== Goal of the exercise ==
One part of the entries below is wanted: the lines from the one containing "Task: Like Suparna B's Series name comment" through the one containing "The image size is (720, 707).". Write those out exactly and nothing else.

Material provided: Begin

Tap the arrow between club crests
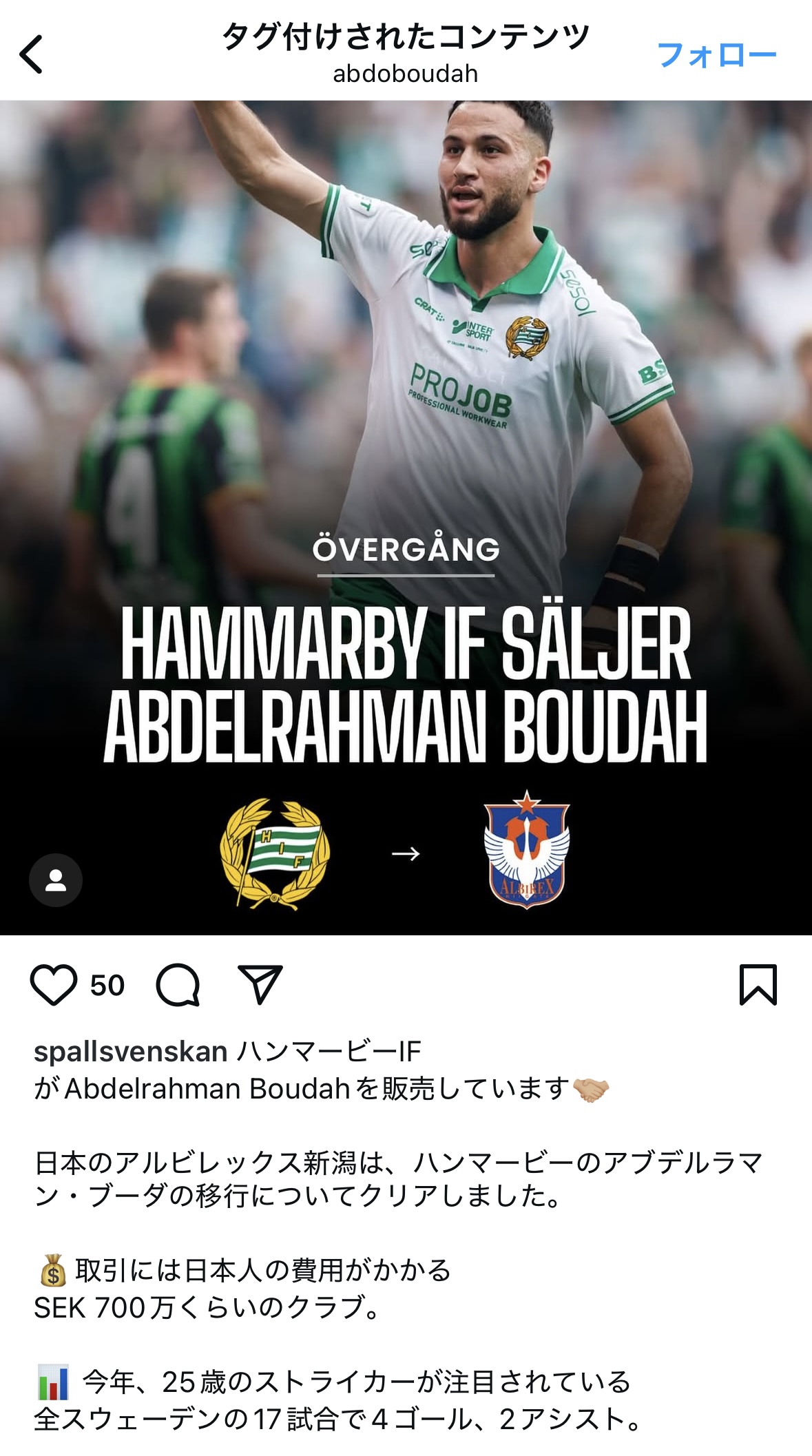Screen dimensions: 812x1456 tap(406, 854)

Material provided: End
Material provided: Begin

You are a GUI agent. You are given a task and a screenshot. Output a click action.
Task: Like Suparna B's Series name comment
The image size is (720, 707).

Material provided: End
Material provided: Begin

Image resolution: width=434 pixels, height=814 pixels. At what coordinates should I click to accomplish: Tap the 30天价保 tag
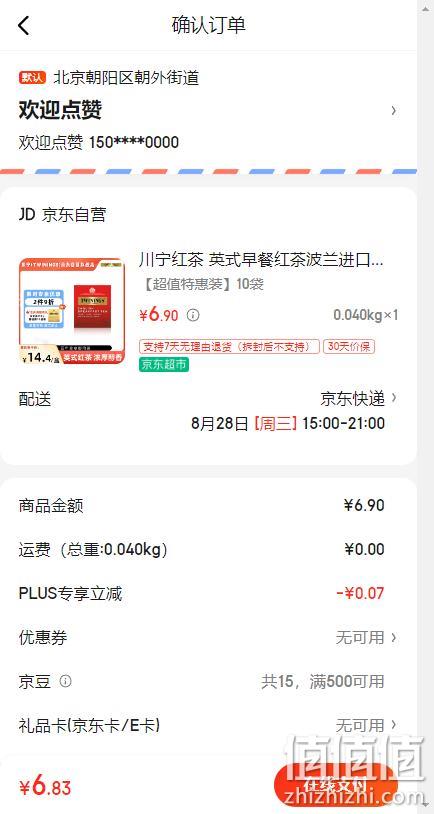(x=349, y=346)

Material provided: End

== Task response ==
Task: Like Suparna B's Series name comment
The image size is (720, 707).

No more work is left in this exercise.